2. AI will impact employers before it impacts employment.

Many people have shared their predictions regarding the way AI will disrupt the jobs market, however individuals should know that the challenge will have to be faced by employers before workers take a hit. This will be especially apparent in the very near – term.
AI and related technologies such as robotics, drones and driverless vehicles in the long-term could replace human workers in some areas, but also create many additional jobs as productivity and incomes rise and new and better products are constantly being developed in the market.
However, PwC estimated that healthcare and social work would be the biggest winners from AI due to the growth of machines replacing humans within this field. Employment however could increase by nearly 1 million on a net basis, equivalent to more than a fifth of existing jobs in the sector.

3. Functional specialists, not techies, will decide the AI talent race.

 A fantastic example of how AI is causing a stir with traditional roles and responsibilities will come in the way it uncouples itself from the world of the computer scientist. There’s no denying the creation of AI engines and algorithms will always play an important role, however for it to truly deliver business value in the long-term it will need to be directed/managed by domain experts who know what ‘success’ looks like. 

4. Cyberattacks will be more powerful because of AI – but so will cyberdefense 

 The defence race in cybersecurity is nothing new to us all, however with the advanced developments of AI, it’s about to enter a more intense phase than ever before. Hackers and attackers will have even more sophisticated tools at their disposal and AI is only going to add to their armoury. 

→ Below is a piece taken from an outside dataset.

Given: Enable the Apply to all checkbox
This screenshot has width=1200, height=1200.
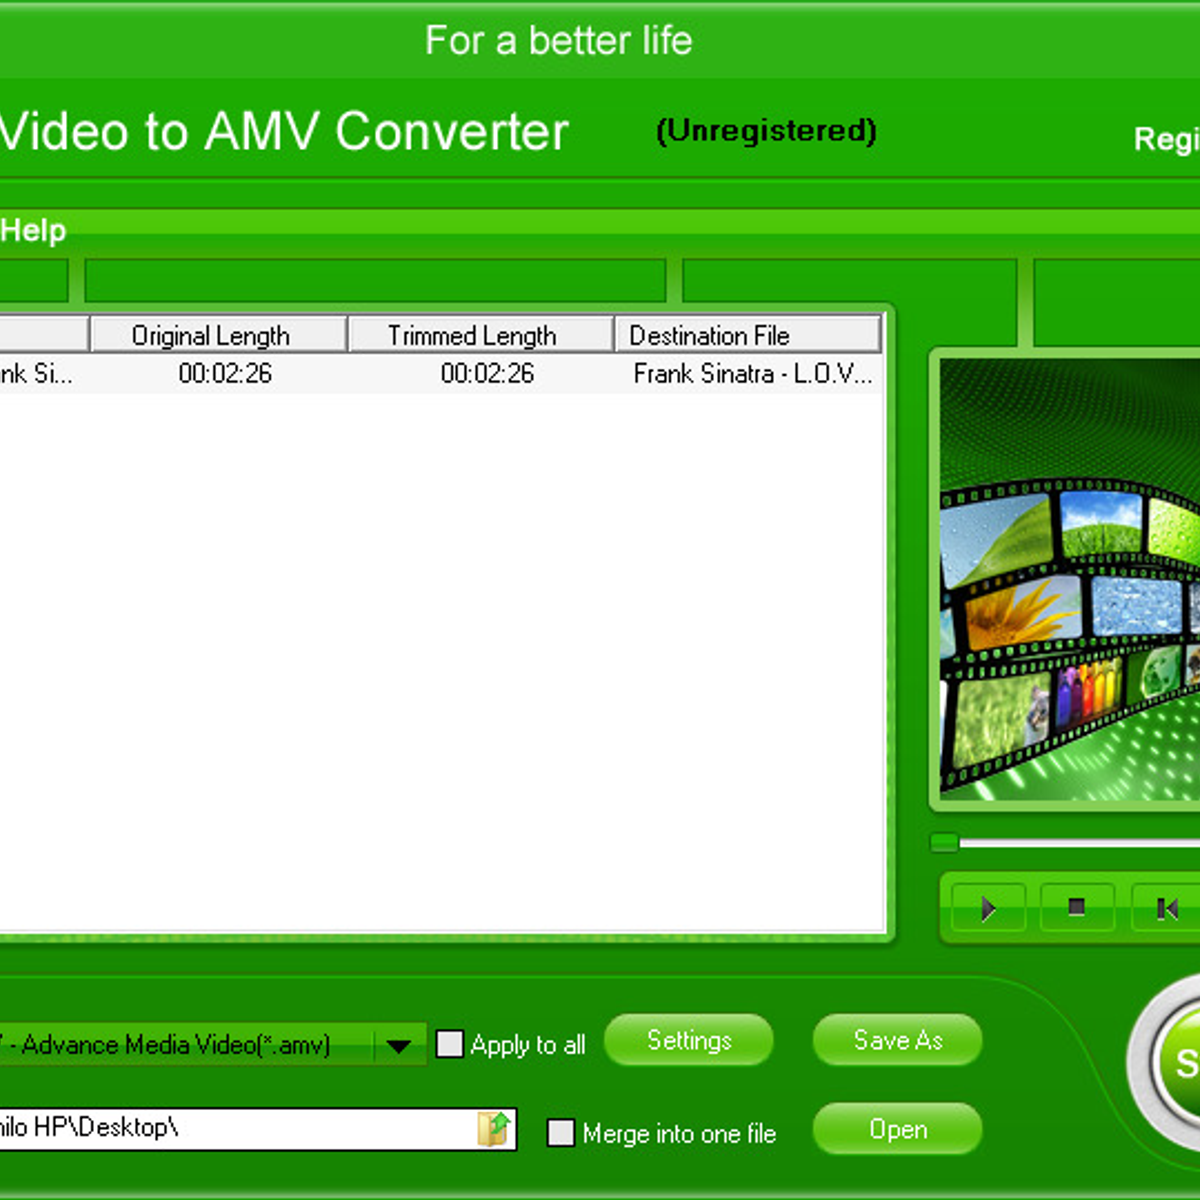Looking at the screenshot, I should (450, 1044).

Whether it’s an attack based on ransomware that learns as it spreads, intelligent malware, machine intelligence coordinating global cyberattacks, or advanced data analytics that can customise attacks, it’s all on its way unfortunately. 

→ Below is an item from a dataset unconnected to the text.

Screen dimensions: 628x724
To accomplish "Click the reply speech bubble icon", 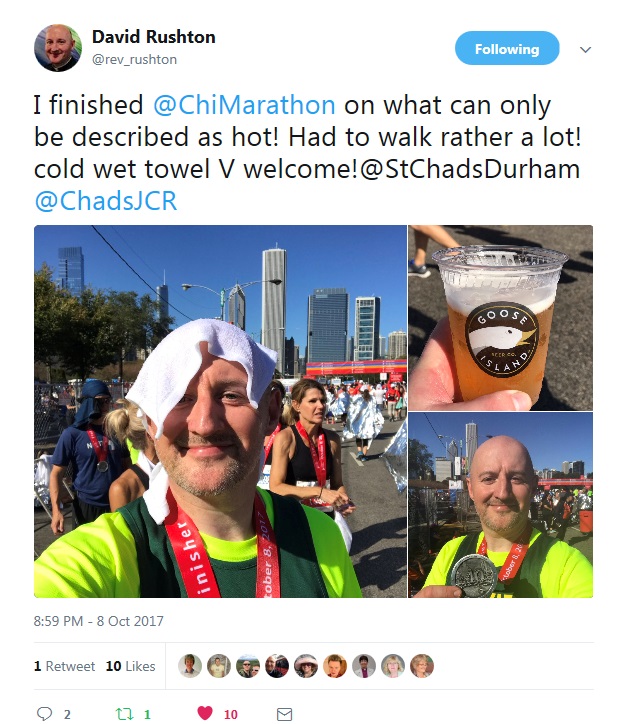I will tap(44, 714).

5. Nations will battle to be on top when it comes to AI.

 AI is the new toy on the shelf, which every kid wants to get their hands on. It’s the new frontier or far – reaching tech innovation that the industry has seen in decades, so much so that it could be likened to the space race that started in the late 1950’s during which the USA and Soviet Union fought for superiority. 

The expectation is that if AI continues to deliver on a large scale, many governments will want to make sure that their countries get a big piece of the pie. 
As it stands, Canada, England, Germany and the UAE all have national AI plans in place. There are hopes that in the USA a series of tax-reform and deregulation initiatives will give the US AI sector a boost. However, China currently stands head and shoulders above the rest for prioritising the role of AI in its economic future. 

To summarise, the developments in AI do not look like they are going to relax anytime soon. The changes we are seeing will affect us all on both a personal and professional level. Companies and individuals will need to get on board with the changes to ensure they are not left behind in the technical world, as if they come around to the idea by the end of 2019, we will all get used to a far more natural and flowing discourse with the machines we share our lives with.